[Data extracted from a collection]

--

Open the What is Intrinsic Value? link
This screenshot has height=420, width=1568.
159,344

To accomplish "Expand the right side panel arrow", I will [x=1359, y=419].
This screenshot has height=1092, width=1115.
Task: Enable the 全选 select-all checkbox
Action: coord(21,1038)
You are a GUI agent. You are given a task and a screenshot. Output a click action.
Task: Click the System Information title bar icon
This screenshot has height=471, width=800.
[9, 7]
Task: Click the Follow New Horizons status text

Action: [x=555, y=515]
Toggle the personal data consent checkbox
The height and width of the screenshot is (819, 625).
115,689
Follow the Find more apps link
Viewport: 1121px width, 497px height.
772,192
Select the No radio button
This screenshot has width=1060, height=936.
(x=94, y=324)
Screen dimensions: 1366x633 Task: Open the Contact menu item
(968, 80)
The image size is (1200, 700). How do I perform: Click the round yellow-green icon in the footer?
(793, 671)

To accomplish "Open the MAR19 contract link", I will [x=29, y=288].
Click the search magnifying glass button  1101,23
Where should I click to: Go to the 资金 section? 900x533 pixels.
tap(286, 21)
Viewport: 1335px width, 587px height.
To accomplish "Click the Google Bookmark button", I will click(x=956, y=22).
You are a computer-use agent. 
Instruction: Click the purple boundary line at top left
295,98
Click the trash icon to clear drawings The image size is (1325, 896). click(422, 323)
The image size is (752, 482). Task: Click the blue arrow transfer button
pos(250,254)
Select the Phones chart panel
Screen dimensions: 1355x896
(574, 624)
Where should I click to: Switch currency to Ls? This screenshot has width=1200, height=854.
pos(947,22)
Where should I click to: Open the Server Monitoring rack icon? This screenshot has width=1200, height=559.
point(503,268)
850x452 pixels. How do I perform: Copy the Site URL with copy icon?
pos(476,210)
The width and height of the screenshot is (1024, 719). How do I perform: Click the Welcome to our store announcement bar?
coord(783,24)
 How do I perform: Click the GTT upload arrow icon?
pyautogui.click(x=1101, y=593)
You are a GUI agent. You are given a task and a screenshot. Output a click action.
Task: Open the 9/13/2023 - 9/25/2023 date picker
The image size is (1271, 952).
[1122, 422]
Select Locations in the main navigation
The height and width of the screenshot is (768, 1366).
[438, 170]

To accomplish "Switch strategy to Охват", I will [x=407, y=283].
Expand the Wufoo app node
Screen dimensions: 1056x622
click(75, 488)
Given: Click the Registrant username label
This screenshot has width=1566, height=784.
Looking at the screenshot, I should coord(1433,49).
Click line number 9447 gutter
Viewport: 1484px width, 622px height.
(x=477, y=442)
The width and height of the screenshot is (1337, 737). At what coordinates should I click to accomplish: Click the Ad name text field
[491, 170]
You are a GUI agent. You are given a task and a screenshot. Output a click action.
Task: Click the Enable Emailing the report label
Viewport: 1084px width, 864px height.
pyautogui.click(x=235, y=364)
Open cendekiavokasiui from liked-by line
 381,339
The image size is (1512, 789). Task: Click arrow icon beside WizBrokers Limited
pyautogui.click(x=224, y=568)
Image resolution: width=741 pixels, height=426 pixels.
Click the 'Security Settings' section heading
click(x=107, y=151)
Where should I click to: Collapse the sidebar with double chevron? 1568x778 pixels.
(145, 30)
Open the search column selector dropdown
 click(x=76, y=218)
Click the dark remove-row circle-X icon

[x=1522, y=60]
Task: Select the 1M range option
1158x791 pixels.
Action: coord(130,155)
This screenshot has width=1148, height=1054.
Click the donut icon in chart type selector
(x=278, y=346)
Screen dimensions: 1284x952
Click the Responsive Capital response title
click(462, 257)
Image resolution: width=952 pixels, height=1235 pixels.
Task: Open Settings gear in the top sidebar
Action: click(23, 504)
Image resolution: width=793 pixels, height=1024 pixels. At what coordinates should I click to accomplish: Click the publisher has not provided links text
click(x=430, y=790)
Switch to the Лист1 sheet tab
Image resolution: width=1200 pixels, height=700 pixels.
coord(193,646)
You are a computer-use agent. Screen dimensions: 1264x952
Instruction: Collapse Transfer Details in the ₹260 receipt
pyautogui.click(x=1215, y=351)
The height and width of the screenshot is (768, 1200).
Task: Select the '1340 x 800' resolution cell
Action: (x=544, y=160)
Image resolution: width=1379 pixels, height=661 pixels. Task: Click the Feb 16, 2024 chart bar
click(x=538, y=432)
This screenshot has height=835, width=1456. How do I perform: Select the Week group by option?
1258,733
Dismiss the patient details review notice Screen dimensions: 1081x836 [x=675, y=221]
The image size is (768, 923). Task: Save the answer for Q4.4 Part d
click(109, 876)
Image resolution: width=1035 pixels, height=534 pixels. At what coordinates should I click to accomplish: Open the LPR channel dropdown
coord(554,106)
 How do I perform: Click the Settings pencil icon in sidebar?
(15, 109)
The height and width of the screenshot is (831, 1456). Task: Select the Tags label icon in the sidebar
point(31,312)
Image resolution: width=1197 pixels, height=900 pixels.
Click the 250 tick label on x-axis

--

* Task details:
Tallying every line that holds the string "computer", report the total for the records and nothing else.

* Finished exercise:
2